At the first self-driving vehicle company he worked for, Ching put together all the simulations in the Unreal Engine — but the similarities to building a video game usually stopped after the initial setup. “When you think about how these are actually being utilized, the company wants as much data as possible. So you’re always thinking about, how can I run more scenarios? Can I get 100, maybe 1,000 simulations running at the same time? How do I do gather the statistics from them all? That’s something you don’t think about at a game studio,” Ching says. When running simulations to improve the car’s camera sensors in particular, Ching’s simulations tend to look the most like a video game. “If you want to simulate and test the cameras, you’re trying to make the render result as close as possible to what a real-world camera would see,” Ching explains. “Of course Unreal 4 has great graphics, but it’s hard to get it as close as it is with real world cameras!”

Given the amount of polish and time required to achieve that level of graphic fidelity, running thousands of simultaneous camera sensor simulations isn’t feasible. Instead, Ching’s simulations often graphically recreate what’s called LIDAR, or Light Detection and Ranging. One of self-driving vehicles’ other key systems for remote sensing beyond cameras, LIDAR is essentially a 3D laser scan the car takes by rapidly emitting and bouncing light beams off the environment. “Usually there are 100,000 beams every 0.1 seconds,” Ching says. “So for that part, I use my graphics knowledge to simulate the car’s LIDAR view in real-time.” The data generated by Ching’s simulations is collected in real-time too — another huge benefit over real-life road tests, which require long data upload times after the fact.

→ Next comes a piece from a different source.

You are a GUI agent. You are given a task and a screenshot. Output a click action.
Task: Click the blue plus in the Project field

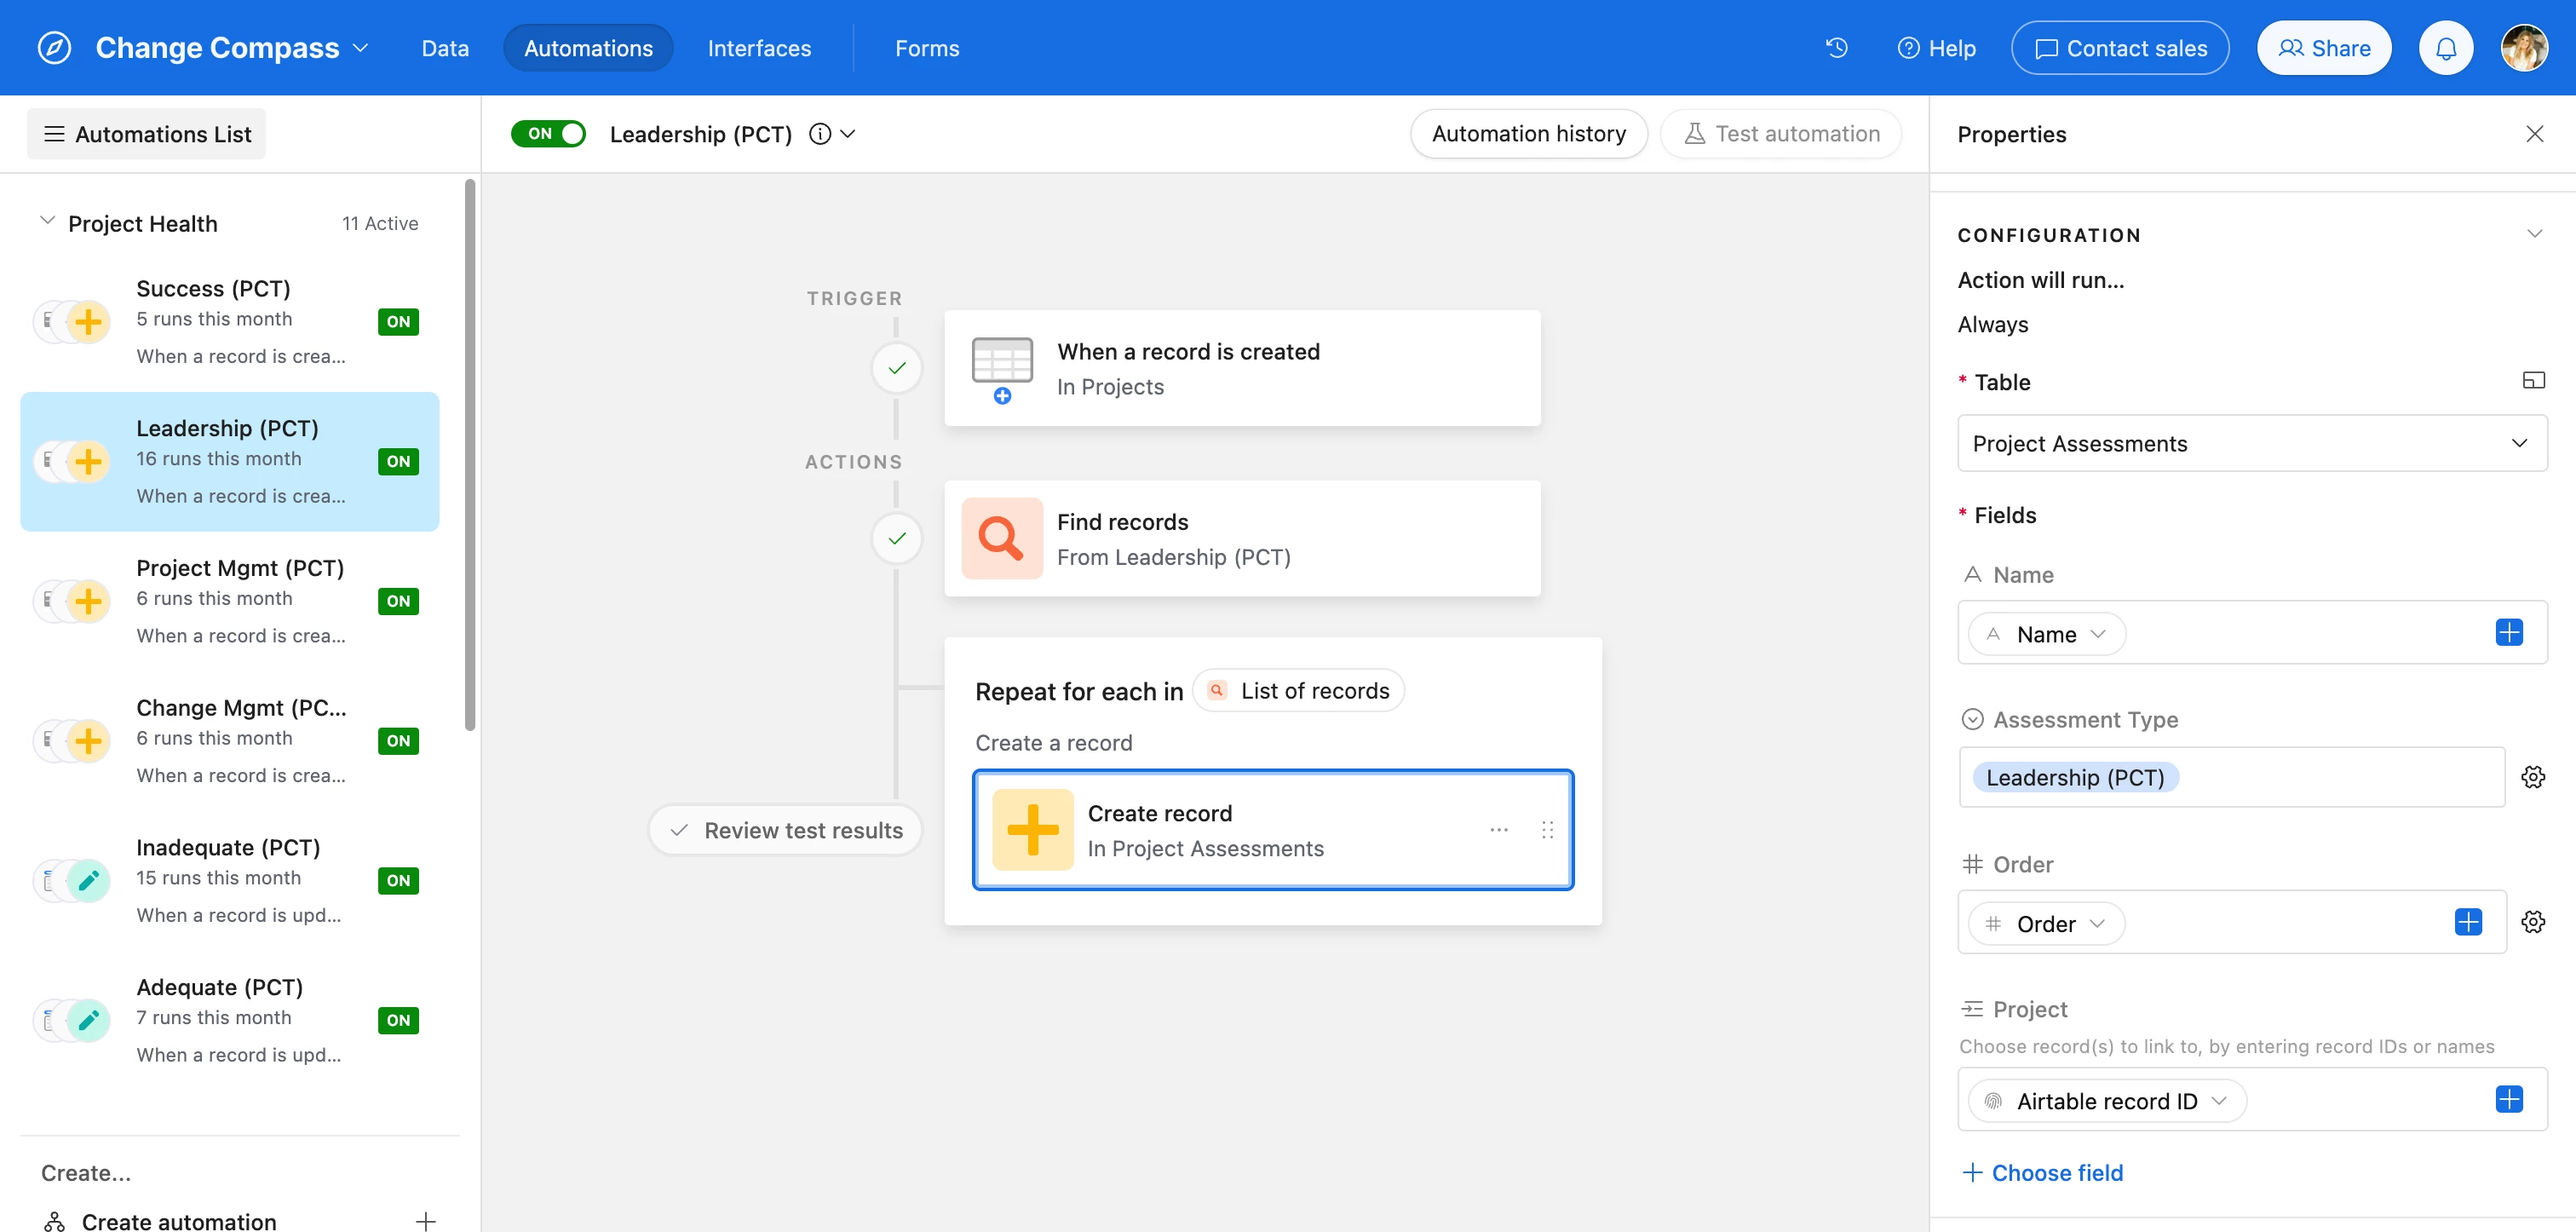point(2508,1100)
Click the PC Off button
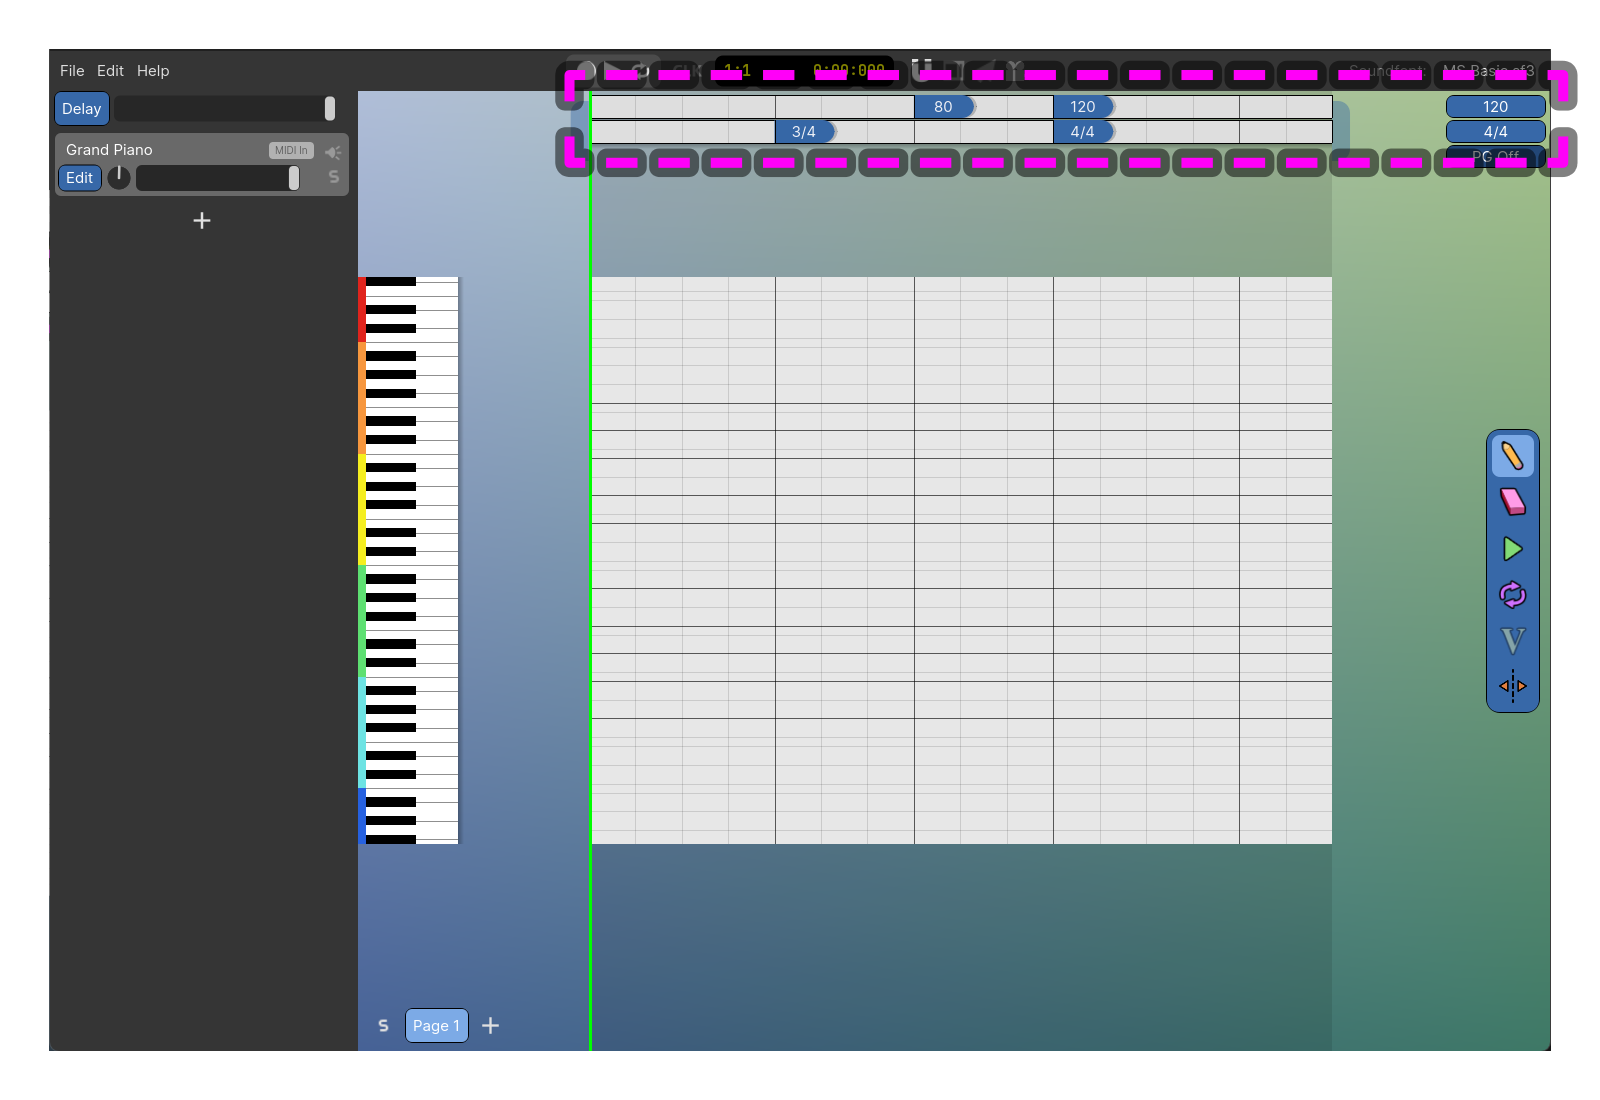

Recreating autonomous cars’ LIDAR view isn’t as graphically intense as recreating their camera view, allowing Ching to run more simulations in less time.

The first company Ching worked at made a splash in 2020 by debuting China’s first public fleet of driverless taxis in Shenzen. Early this year, they followed it up by earning a permit from the state of California to start testing their driverless vehicles in parts of San Jose. “The project here had been running for over a year just to get that permit,” Ching says. “It basically just takes lots of tests and simulations to get to that point!” While Ching recently left the company to join a separate autonomous car company – also based in San Jose – his work still largely looks the same. “The big difference is that the new company has their own simulation program based on C++, so I don’t work in Unreal anymore,” Ching says. “But I’m still building out these scenarios and scenes to help our engineers check out this data more easily.”

When it comes to helping engineers utilize his simulations and tools easily, Ching says his DigiPen education has played a huge role. “What DigiPen taught me is that if you want to make a really good game, really good tools, or really good software in general, the interaction and user interface is way more important than most engineers think,” Ching says. “Many software engineers I’ve encountered are solely pursuing performance and stability, but DigiPen taught me to always consider, ‘Is this feature going to be easy to use?’ It’s just like games — you want it to look good and feel good for the ‘player’ so they keep coming back.”